Josef Stalin encouraged settlers in the Jewish Autonomous Region to develop a community that would keep alive traditions such as the Yiddish language and Jewish songs and dances. But the religion itself -- synagogues, holidays, formal worship -- was stamped out.
"Stalin's idea was to get inside the fruit, take out its heart and leave only the peel. That's why there were signs in Yiddish, and there was a school in Yiddish, but as far as the religion .125was.375 concerned, it simply wasn't there," said Rabbi Mordehai Sheiner, who moved to the region's capital, Birobidzhan, from Israel in 2002. "Maybe somewhere in a basement someone observed some rites."
But today, as religion makes a resurgence across Russia in wake of the Soviet Union's collapse, this far eastern Siberian region along the Manchurian border near Khabarovsk has become one of the nation's most important centers of Jewish life.
Last September, Sheiner opened the area's first formal synagogue in seven decades. The Freid Jewish Community, the main Jewish organization in Birobidhzan, now runs a school attended by about 100 children that meets on Sundays, teaching Hebrew, Jewish traditions and activities such as dancing.
SNIP
"There's no question that the Jews there feel much more Jewish than anywhere else in Russia, and not because of their history or what they've gone through, but mainly because of the new opportunities they have there," Russian Chief Rabbi Berel Lazar said.
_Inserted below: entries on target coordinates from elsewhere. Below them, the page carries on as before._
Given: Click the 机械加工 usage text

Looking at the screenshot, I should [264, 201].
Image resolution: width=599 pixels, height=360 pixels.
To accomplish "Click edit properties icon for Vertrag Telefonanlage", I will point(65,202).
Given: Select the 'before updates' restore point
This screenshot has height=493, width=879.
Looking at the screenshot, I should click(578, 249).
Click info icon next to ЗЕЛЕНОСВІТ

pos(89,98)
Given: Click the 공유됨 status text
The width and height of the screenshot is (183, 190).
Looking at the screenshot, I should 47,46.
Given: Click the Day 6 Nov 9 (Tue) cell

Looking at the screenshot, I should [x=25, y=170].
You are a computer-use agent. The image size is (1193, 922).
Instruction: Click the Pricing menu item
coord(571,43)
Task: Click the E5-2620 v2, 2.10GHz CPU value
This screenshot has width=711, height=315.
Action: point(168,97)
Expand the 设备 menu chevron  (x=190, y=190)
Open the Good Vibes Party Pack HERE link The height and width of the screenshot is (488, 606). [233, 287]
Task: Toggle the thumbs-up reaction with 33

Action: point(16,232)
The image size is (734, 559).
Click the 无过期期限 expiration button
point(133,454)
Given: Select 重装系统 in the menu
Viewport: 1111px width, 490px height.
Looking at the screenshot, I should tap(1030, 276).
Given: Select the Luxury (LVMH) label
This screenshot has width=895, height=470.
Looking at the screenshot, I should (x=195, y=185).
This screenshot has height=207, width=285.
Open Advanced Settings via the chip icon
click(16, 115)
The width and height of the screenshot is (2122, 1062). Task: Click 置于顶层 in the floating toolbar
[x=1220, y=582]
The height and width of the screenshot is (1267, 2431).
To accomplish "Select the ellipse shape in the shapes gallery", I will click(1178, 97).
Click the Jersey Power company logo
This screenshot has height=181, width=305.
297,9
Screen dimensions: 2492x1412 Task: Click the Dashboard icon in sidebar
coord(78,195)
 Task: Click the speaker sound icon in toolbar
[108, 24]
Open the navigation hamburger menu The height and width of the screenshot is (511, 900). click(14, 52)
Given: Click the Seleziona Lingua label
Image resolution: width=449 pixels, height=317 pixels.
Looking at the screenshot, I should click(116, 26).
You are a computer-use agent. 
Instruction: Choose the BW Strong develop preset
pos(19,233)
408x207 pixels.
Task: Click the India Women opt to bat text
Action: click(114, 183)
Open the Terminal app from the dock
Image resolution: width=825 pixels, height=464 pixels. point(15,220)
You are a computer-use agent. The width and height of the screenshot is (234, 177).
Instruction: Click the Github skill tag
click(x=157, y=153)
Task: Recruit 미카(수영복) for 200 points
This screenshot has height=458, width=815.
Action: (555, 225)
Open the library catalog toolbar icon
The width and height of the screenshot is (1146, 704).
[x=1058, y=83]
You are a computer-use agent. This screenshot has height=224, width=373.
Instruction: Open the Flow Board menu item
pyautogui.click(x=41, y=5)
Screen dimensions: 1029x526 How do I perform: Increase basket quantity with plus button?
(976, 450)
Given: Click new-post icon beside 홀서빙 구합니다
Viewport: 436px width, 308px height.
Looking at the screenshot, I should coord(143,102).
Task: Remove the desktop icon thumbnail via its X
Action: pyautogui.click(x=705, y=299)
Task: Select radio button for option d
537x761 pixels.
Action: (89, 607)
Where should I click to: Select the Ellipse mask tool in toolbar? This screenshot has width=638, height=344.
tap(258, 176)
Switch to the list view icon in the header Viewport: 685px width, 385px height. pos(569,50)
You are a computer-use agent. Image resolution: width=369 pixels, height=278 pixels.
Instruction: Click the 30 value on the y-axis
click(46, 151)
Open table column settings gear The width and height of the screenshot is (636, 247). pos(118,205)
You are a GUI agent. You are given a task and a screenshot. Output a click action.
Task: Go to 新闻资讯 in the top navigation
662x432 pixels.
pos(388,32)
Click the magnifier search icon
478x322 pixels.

(Excerpt) Read more at latimes.com ...
Well if some Russians don't move in there, then the Chinese will some day. Isn't this area depopulating quite rapidly?
The article didn't mention the most important thing, "How good is the deli there?"
An excellent question. Though I hear the former Jewish Autonomous Region is only 1.2% Jewish or so these days. Oh well. It'll be Chinese soon enough.